### THE TASK
All entries must come back exactly as given, with no pictures in the copy.

--------

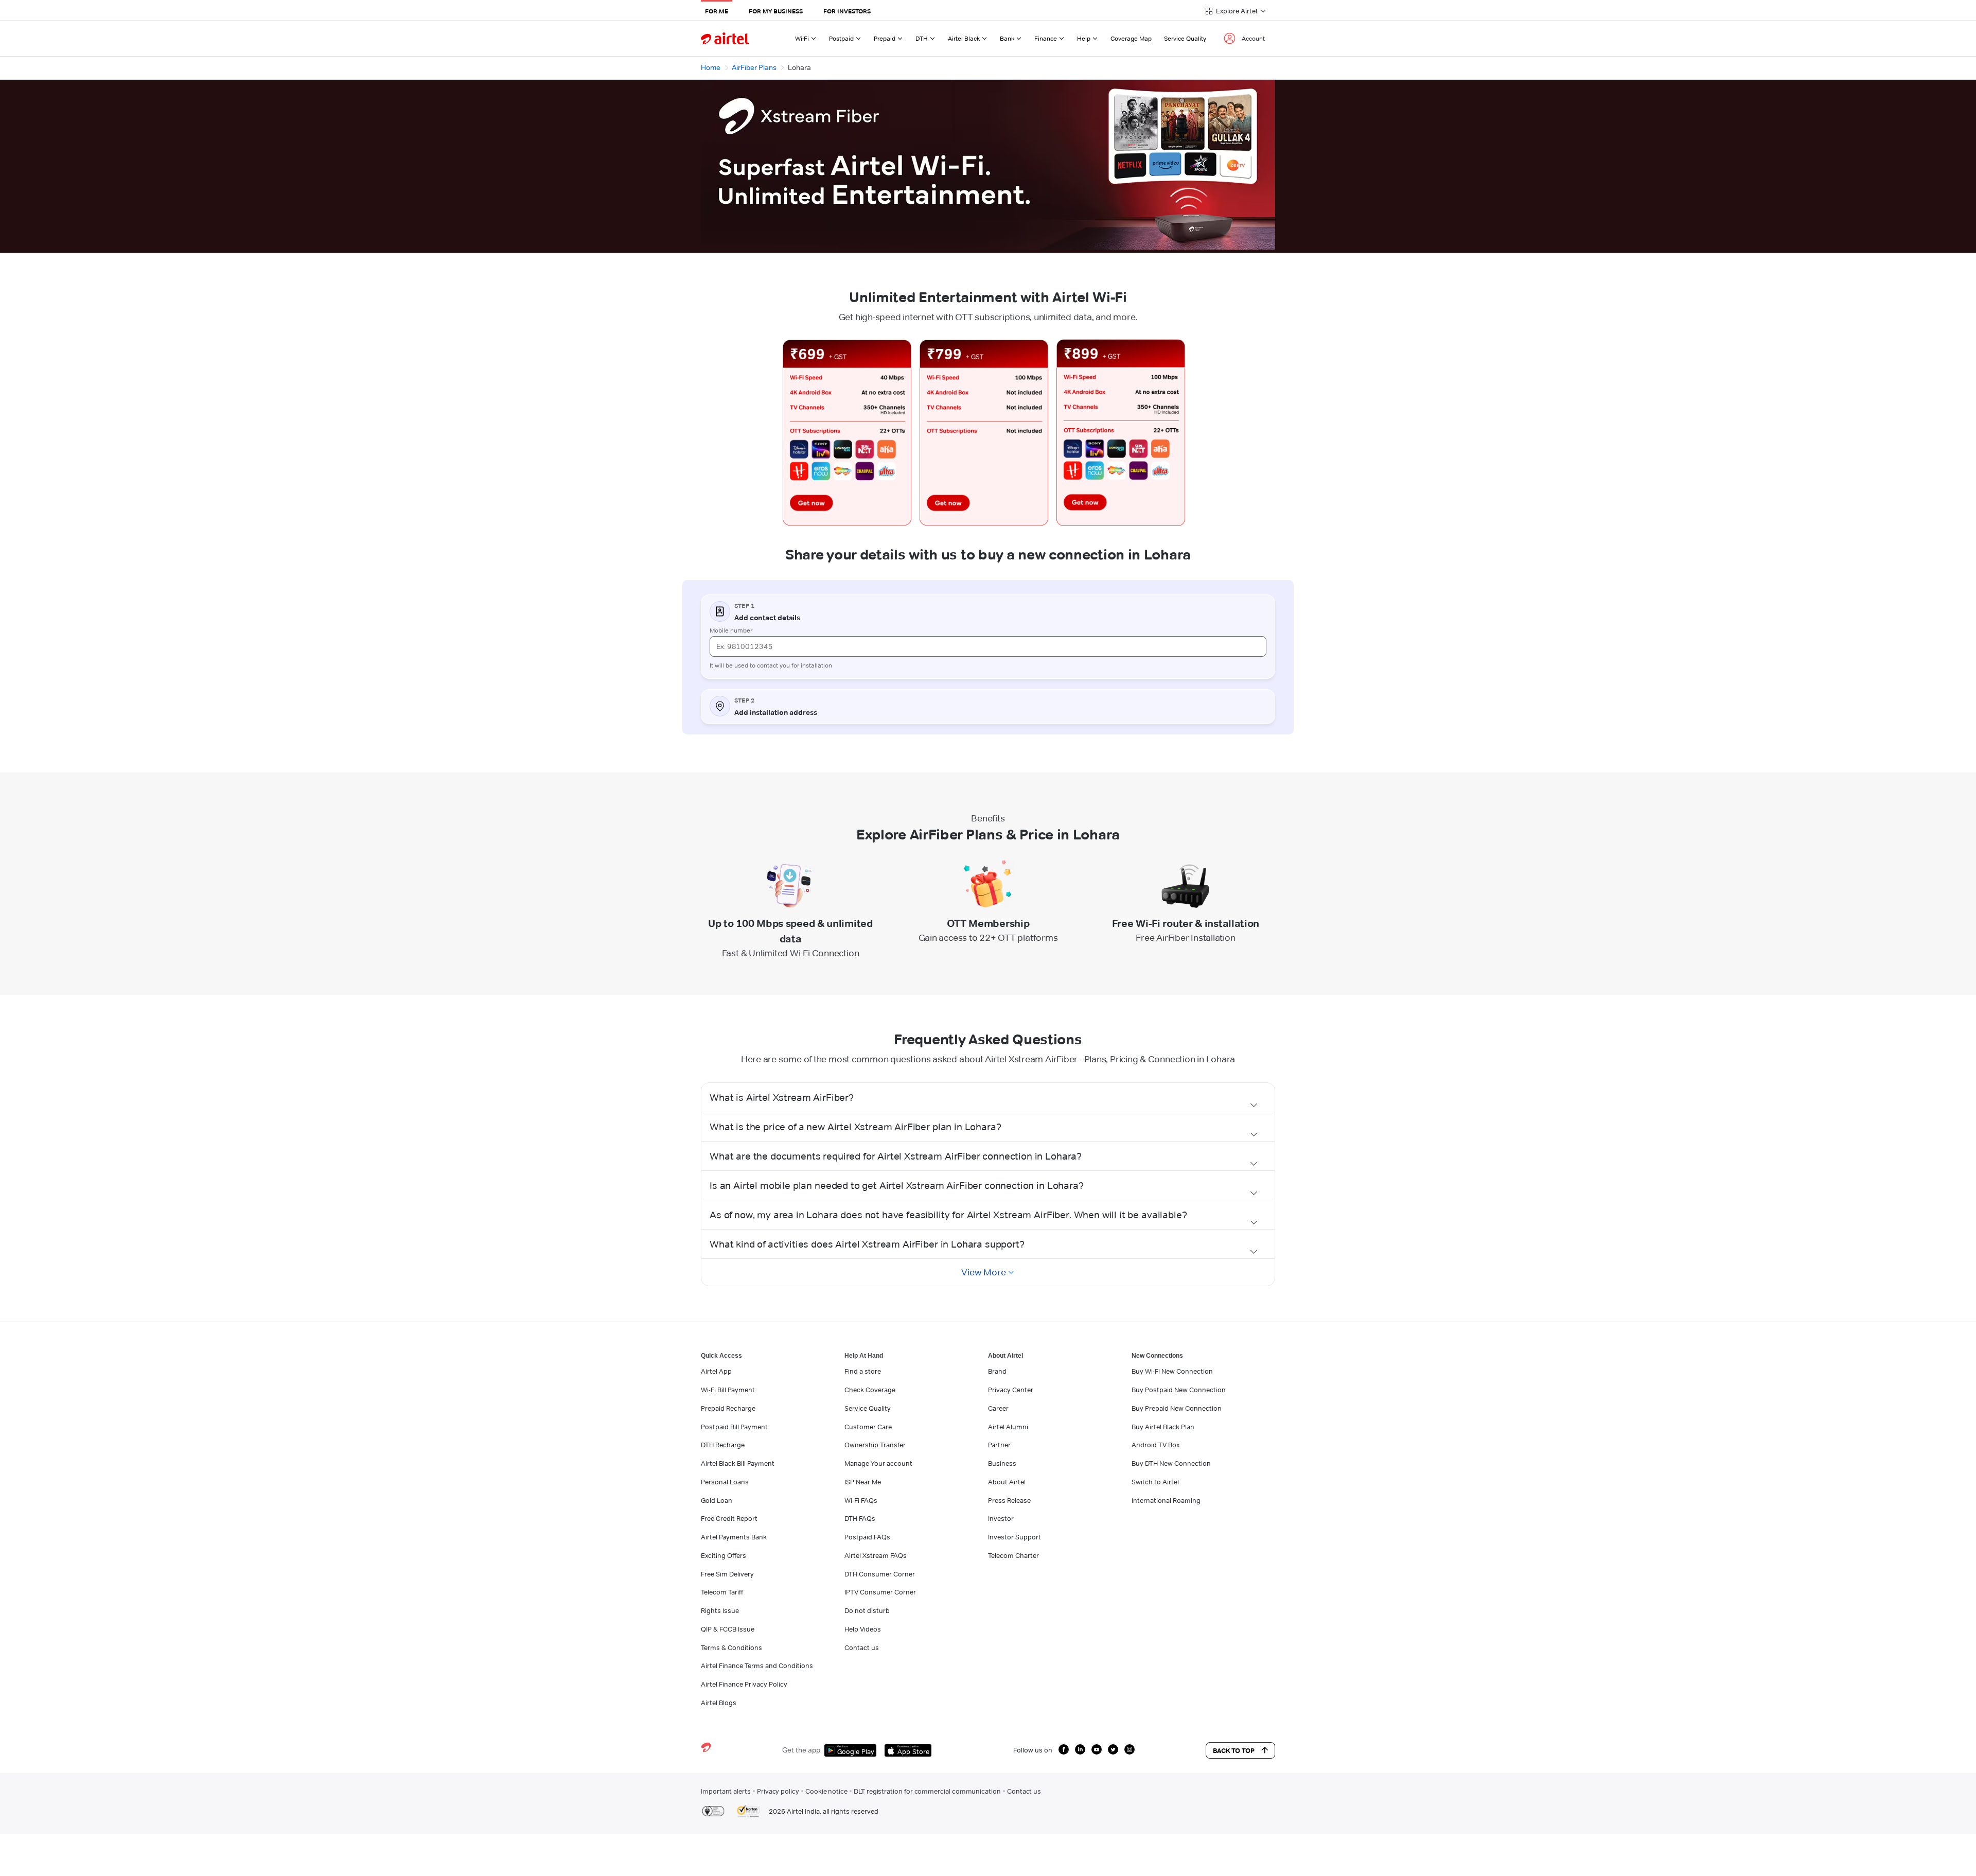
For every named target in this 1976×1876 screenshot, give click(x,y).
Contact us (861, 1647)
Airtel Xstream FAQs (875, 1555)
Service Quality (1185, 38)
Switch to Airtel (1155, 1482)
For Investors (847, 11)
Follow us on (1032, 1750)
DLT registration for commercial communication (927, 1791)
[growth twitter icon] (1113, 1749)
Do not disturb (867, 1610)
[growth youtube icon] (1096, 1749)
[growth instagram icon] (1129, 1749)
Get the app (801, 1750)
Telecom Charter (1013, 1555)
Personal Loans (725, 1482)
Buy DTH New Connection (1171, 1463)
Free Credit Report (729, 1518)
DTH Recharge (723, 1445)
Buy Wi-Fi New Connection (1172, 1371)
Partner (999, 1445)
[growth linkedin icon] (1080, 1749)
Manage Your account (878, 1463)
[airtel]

--------

### WORKED SOLUTION
For every named target in this 1976×1876 screenshot, give click(x,y).
Contact us (861, 1647)
Airtel Xstream FAQs (875, 1555)
Service Quality (1185, 38)
Switch to Airtel (1155, 1482)
For Investors (847, 11)
Follow us on (1032, 1750)
DLT registration for commercial communication (927, 1791)
[growth twitter icon] (1113, 1749)
Do not disturb (867, 1610)
[growth youtube icon] (1096, 1749)
[growth instagram icon] (1129, 1749)
Get the app (801, 1750)
Telecom Charter (1013, 1555)
Personal Loans (725, 1482)
Buy DTH New Connection (1171, 1463)
Free Credit Report (729, 1518)
DTH Recharge (723, 1445)
Buy Wi-Fi New Connection (1172, 1371)
Partner (999, 1445)
[growth linkedin icon] (1080, 1749)
Manage Your account (878, 1463)
[airtel]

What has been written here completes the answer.